PPP Has Connecticut a Swing State for Barack Obama in 2012 Presidential Election

Posted in: 2012 Elections,Barack Obama,Polls,PPP,Presidential Contenders,Presidential Election,Presidential Election 2008

How bad is Barack Obama’s reelections chances … PPP has Connecticut, yes, the Nutmeg state is a 2012 Presidential Swing state.


According to Public Policy Polling, Connecticut is a toss up for Barack Obama in the 2012 election. How is this possible? Barack Obama won Connecticut in the 2008 elections by 23 points over John McCain, 61% – 38%. However, Obama’s approval rating in CT is presently underwater at 48% approve,  49% disapprove.  Will states like Connecticut be considered battle grown/swing states in 2012?

Connecticut isn’t a place that would go on anybody’s list of swing states but Barack Obama is in a statistical tie with Mitt Romney there, leading only 47-45.

Obama’s poor showing in Connecticut is mostly a function of his own unpopularity.  Despite having won it by 23 points in 2008 his approval numbers are now under water at 48/49.  That represents a 17 point net shift in the wrong direction since PPP last polled the state in March- at that time Obama’s approval was a positive 55/39 spread.  The decline has come because he’s unpopular with independents (41/53) and also because an unusually high 20% of Democrats disapprove of the job he’s doing.

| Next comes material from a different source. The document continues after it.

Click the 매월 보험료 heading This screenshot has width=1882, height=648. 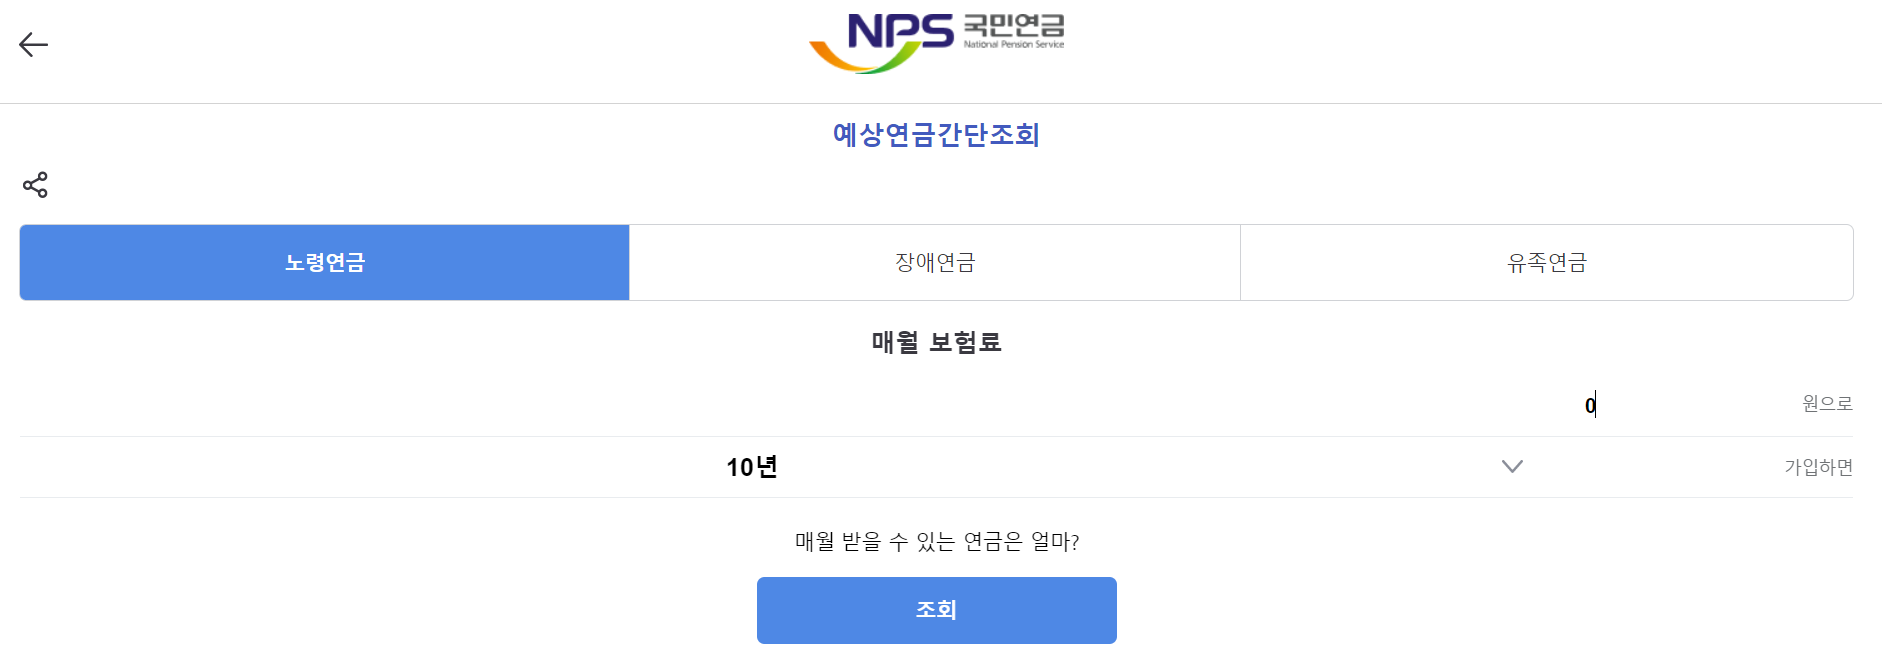pos(936,341)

With such a poor showing in Connecticut, the question becomes how will Obama’s poor approval ratings affect the other New England states? Once considered safe, dark blue states, Obama has made all of them  battleground states and will be forced to campaign in them in 2012.  Every one considered Florida, Pennsylvania, Ohio, Nevada and Virgina battleground states; however, Obama is on path to make states that he easily won in 2008 like Michigan, Wisconsin,  and the New England one’s to be swing states in 2012.

The numbers in Connecticut shape up as part of a broader pattern- Obama is much weaker in New New England than he was in 2008. Earlier this month we found him ahead of Romney by just 13 points in Massachusetts where he won by 26 last time.  In August he had a 20 point lead in Vermont over Romney, after taking the state by 37 points over John McCain.  When we polled New Hampshire in July Obama had a 2 point deficit to Romney after winning the state by 9 last time.  A Maine poll in March, well before Obama’s numbers really started hitting record lows, found him ahead by only 8 after a 17 point victory in 2008.

As stated at Hot Air, Charles Krauthammer is using the “L” word … LANDSLIDE, watch VIDEO.

But I think even worse for Obama than the decline in the intensity of support among Democrats–because after all, where they are going to go–on election day they’ll be out there for him–is the number on independents. The number on independents is staggeringly bad. 31% approval of independents.

Obama won the election of 2008 on the basis of independents, and the first hint of trouble came in the off-year elections at end of 2009 in Virginia and New Jersey, where independents in states that had gone Obama went 2-1 against Obama. Then in the Senate race for the so-called Kennedy seat in January of 2010 the independents went 3 to 1 against Democrats. And I think if Obama cannot rise from the 31% approval he has among independents he is going to suffer a landslide.

It gets worse for Democrats. How will Obama’s poor job approval drag down other House and Senate races in these states? Democrats have to defend US Senate seats in 2012 in each of the following states, Michigan, Virginia, West Virginia (2), New Mexico, Ohio, Pennsylvania, North Dakota, Minnesota, Wisconsin, Missouri, Nebraska, Florida and Connecticut (an Independent who caucuses with Dems). What will the “Obama” effect be in these races?